Source records
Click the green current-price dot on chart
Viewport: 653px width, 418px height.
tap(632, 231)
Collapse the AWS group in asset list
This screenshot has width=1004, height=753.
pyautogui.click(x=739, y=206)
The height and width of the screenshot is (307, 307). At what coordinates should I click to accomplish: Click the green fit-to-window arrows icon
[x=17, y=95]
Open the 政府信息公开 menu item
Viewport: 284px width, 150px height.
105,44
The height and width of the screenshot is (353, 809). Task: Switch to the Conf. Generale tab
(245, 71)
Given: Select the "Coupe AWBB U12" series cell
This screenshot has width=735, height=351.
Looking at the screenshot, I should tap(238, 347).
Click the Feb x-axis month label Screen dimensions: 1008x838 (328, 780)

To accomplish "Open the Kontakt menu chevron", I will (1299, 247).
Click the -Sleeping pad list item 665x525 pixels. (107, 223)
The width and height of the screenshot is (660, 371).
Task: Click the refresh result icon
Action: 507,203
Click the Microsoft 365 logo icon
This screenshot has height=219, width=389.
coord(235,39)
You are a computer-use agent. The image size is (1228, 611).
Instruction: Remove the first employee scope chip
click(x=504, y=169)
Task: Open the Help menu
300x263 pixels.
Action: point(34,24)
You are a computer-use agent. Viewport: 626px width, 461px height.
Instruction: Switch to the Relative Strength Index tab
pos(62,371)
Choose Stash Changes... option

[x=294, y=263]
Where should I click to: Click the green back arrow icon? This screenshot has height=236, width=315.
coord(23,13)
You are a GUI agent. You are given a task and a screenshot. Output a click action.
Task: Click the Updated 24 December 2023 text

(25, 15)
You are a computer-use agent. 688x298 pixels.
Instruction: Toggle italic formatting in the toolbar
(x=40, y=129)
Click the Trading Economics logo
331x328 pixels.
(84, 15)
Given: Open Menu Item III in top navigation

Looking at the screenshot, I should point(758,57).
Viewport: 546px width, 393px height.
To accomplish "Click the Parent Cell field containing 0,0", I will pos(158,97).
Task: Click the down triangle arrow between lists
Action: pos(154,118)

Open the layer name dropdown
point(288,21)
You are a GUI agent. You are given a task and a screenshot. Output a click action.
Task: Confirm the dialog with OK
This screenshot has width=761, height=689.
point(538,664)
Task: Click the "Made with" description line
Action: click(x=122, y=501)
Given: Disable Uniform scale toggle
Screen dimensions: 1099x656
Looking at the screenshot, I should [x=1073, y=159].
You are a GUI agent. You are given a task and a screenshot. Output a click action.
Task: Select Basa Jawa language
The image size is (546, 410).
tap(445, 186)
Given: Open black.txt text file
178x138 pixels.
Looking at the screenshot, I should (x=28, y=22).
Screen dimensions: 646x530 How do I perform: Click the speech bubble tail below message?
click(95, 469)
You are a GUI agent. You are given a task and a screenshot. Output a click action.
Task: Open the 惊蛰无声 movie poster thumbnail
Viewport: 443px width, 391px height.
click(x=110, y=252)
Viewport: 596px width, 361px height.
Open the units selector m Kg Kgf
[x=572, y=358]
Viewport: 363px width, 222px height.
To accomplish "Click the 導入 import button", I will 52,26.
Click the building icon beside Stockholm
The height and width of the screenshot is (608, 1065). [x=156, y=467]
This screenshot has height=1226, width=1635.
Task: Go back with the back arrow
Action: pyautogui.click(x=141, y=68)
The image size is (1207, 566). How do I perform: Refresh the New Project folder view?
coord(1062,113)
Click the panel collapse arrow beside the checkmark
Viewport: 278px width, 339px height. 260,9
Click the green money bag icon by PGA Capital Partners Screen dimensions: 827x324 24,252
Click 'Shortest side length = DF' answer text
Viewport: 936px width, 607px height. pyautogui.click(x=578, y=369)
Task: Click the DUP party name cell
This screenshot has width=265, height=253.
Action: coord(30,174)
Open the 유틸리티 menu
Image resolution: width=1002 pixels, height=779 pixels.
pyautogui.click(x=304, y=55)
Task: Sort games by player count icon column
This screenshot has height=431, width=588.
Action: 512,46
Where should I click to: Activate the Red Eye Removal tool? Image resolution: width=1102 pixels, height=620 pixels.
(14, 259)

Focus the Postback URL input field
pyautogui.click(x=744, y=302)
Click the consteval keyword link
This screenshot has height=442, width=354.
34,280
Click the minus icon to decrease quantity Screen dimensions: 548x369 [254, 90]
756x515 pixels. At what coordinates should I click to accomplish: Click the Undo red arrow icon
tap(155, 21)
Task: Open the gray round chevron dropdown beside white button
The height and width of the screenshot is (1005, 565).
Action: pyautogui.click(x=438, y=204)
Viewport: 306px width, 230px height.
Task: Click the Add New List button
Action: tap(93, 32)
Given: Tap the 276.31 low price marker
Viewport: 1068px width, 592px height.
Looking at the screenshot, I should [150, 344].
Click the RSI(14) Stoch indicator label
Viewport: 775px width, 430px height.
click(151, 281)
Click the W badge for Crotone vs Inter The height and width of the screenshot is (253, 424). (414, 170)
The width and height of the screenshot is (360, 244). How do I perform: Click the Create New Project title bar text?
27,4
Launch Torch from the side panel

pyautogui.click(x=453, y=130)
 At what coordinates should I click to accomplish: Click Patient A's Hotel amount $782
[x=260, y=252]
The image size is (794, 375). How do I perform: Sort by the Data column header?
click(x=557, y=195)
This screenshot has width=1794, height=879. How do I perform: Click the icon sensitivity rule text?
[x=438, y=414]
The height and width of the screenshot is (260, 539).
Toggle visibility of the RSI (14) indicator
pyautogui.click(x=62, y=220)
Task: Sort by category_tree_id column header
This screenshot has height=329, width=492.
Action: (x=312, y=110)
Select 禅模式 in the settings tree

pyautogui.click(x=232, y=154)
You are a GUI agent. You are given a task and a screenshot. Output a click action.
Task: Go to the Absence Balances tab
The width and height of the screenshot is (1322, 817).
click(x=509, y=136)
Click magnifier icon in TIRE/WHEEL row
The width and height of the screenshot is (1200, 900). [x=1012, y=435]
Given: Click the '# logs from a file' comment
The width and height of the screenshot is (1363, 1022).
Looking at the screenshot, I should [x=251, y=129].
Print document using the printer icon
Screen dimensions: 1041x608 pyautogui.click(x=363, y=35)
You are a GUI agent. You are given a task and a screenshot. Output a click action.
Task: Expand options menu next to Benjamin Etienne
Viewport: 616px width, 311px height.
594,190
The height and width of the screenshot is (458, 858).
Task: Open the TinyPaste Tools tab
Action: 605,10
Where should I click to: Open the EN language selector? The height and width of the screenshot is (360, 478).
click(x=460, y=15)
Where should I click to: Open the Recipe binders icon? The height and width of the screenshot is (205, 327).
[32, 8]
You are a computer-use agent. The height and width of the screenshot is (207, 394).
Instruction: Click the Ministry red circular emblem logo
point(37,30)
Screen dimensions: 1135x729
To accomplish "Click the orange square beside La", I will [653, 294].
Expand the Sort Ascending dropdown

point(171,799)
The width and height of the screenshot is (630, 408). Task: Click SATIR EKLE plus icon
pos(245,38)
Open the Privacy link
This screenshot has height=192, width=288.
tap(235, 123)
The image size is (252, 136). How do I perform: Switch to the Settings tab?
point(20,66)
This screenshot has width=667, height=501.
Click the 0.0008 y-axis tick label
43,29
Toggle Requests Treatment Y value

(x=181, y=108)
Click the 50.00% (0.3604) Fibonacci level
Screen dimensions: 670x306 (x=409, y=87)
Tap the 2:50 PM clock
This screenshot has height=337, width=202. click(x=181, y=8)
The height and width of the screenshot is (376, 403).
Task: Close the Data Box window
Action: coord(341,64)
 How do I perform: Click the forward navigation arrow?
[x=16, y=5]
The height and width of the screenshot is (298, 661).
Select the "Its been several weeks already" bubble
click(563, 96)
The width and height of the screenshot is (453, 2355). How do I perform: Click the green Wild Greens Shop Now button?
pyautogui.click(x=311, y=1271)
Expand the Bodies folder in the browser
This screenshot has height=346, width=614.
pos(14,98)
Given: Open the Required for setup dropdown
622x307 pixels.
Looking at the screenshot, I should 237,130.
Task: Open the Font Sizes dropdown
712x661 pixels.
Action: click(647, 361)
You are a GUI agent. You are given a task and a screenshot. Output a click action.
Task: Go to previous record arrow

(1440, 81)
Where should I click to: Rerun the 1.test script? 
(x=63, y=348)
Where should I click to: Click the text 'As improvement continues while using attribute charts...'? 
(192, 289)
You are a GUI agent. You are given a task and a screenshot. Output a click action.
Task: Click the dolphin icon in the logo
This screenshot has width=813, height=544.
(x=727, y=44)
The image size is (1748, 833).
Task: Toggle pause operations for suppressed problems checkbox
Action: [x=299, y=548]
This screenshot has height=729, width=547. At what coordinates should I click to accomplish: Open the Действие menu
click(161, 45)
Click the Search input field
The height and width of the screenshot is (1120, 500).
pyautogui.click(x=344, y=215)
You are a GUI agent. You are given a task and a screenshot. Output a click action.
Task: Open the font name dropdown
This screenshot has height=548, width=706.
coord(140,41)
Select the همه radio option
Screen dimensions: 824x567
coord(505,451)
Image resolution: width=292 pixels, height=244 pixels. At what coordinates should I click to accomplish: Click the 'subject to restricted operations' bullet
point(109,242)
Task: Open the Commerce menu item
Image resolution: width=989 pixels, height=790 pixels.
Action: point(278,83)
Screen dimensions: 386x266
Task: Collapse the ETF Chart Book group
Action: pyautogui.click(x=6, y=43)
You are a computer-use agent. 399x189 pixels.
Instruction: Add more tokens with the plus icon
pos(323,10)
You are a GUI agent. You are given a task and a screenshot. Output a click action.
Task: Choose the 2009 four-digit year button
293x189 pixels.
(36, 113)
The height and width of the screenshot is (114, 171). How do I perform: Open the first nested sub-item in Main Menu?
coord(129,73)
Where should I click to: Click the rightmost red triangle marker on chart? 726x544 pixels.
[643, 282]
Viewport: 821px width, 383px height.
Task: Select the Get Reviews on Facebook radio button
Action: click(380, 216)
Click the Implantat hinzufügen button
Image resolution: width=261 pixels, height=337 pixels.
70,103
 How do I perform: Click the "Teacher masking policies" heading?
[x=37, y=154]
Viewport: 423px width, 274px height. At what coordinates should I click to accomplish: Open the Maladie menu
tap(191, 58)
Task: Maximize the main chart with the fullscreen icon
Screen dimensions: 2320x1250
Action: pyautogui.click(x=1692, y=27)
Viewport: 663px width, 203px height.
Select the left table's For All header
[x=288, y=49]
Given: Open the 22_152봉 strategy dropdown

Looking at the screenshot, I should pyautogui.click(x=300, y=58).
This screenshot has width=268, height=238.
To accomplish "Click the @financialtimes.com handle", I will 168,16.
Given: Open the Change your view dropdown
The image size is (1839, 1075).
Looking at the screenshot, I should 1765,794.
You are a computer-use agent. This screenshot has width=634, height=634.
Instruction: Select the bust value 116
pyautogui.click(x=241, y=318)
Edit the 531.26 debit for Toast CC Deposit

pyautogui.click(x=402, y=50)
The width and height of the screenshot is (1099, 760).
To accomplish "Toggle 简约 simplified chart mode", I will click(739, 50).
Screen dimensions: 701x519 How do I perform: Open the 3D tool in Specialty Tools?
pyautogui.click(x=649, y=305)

What to do — Return word for word the stretch of the items from their start through the line containing "pyautogui.click(x=739, y=206)", with both ends included.

Finished exercise —
Click the green current-price dot on chart
Viewport: 653px width, 418px height.
tap(632, 231)
Collapse the AWS group in asset list
This screenshot has width=1004, height=753.
pyautogui.click(x=739, y=206)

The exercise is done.